START Records shown

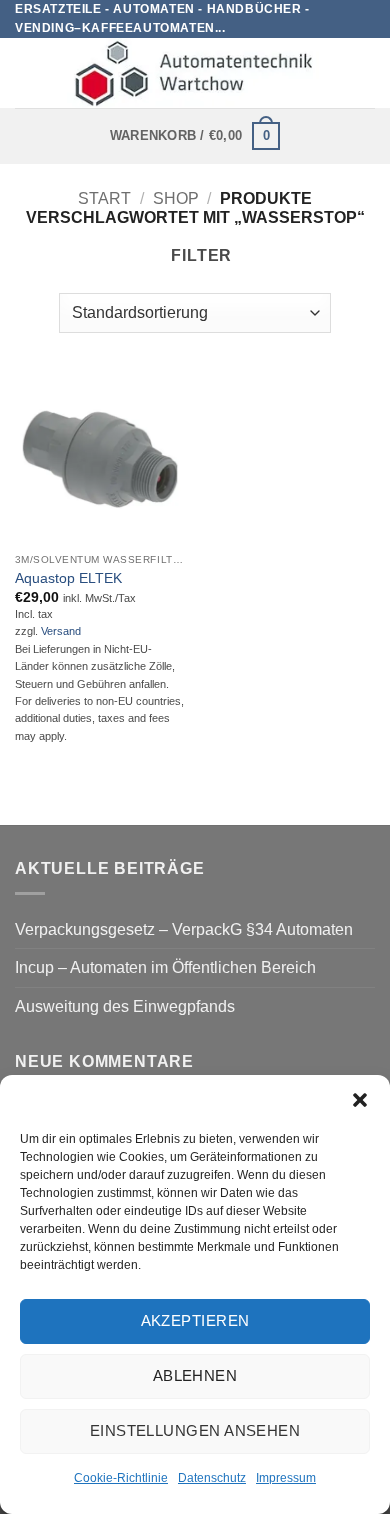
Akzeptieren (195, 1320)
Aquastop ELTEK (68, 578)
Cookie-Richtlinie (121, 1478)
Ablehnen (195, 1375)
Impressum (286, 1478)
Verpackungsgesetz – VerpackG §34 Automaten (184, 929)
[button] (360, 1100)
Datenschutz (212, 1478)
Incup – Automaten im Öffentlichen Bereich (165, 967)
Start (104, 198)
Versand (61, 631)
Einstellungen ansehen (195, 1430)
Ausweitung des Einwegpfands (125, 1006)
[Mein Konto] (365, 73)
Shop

END Records shown

Output exactly the lines above, from the one holding "Ablehnen (195, 1375)" through the end of the data, including the first and last.

_Solution for this problem_:
Ablehnen (195, 1375)
Impressum (286, 1478)
Verpackungsgesetz – VerpackG §34 Automaten (184, 929)
[button] (360, 1100)
Datenschutz (212, 1478)
Incup – Automaten im Öffentlichen Bereich (165, 967)
Start (104, 198)
Versand (61, 631)
Einstellungen ansehen (195, 1430)
Ausweitung des Einwegpfands (125, 1006)
[Mein Konto] (365, 73)
Shop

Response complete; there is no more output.